**Work to complete**
Your answer should hold only the lines from the one with "You are a computer-use agent. 559x326 pixels." through the end of the records, repeated exactly and minus any pictures.

**Exercise input**
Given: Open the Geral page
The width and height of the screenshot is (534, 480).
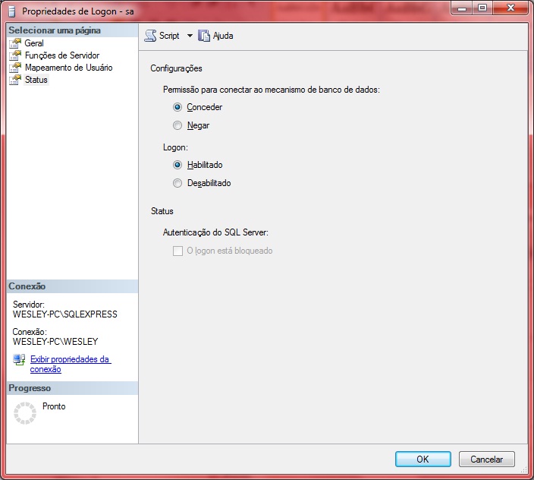Looking at the screenshot, I should click(34, 43).
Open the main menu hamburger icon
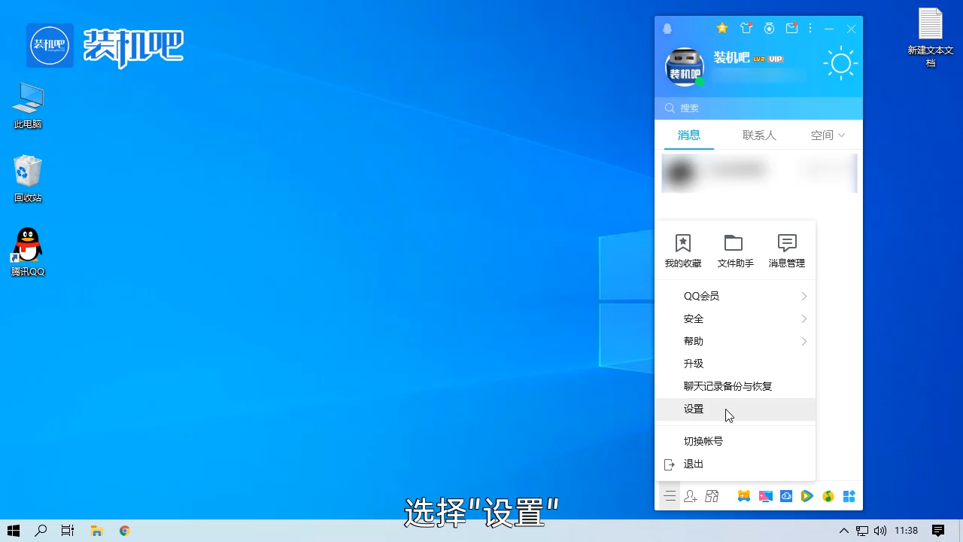This screenshot has width=963, height=542. coord(670,496)
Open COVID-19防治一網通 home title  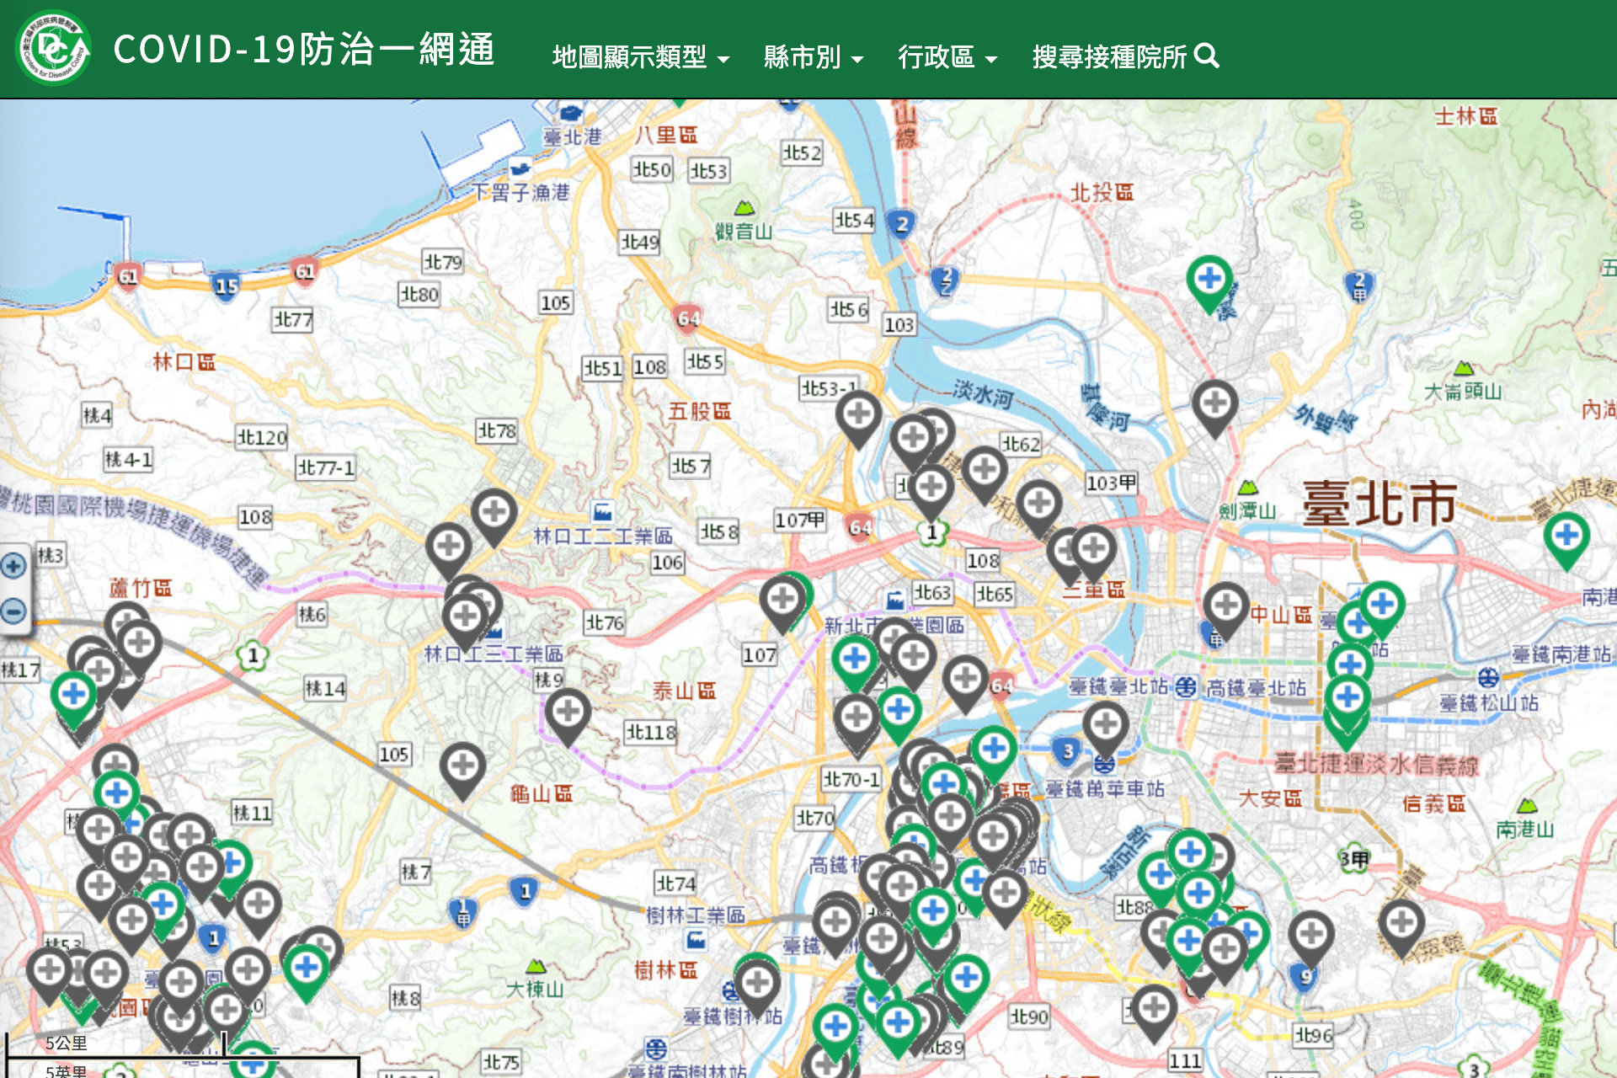click(303, 50)
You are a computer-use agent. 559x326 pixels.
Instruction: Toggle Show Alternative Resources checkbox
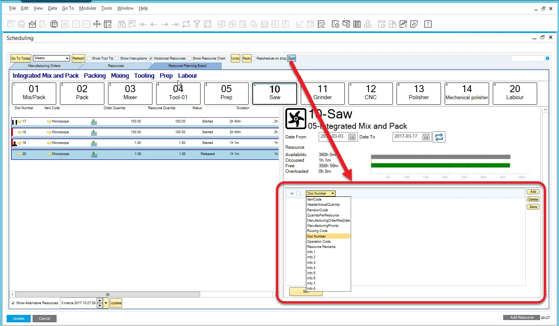click(13, 303)
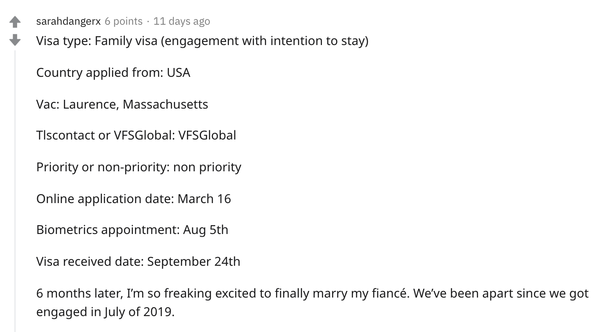Click the "Biometrics appointment: Aug 5th" line
The width and height of the screenshot is (605, 332).
tap(132, 230)
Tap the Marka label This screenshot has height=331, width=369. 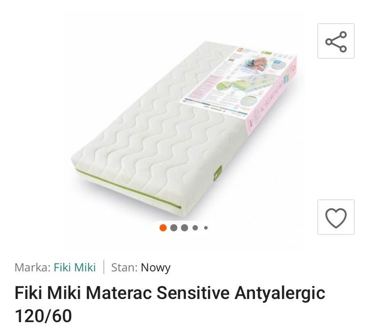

**Your solution**
You are a computer-use agent. 559x326 pixels.
Instruction: Toggle Show Alternative Resources checkbox
click(13, 303)
Click the "Biometrics appointment: Aug 5th" line
The width and height of the screenshot is (605, 332).
tap(132, 230)
Tap the Marka label This screenshot has height=331, width=369. 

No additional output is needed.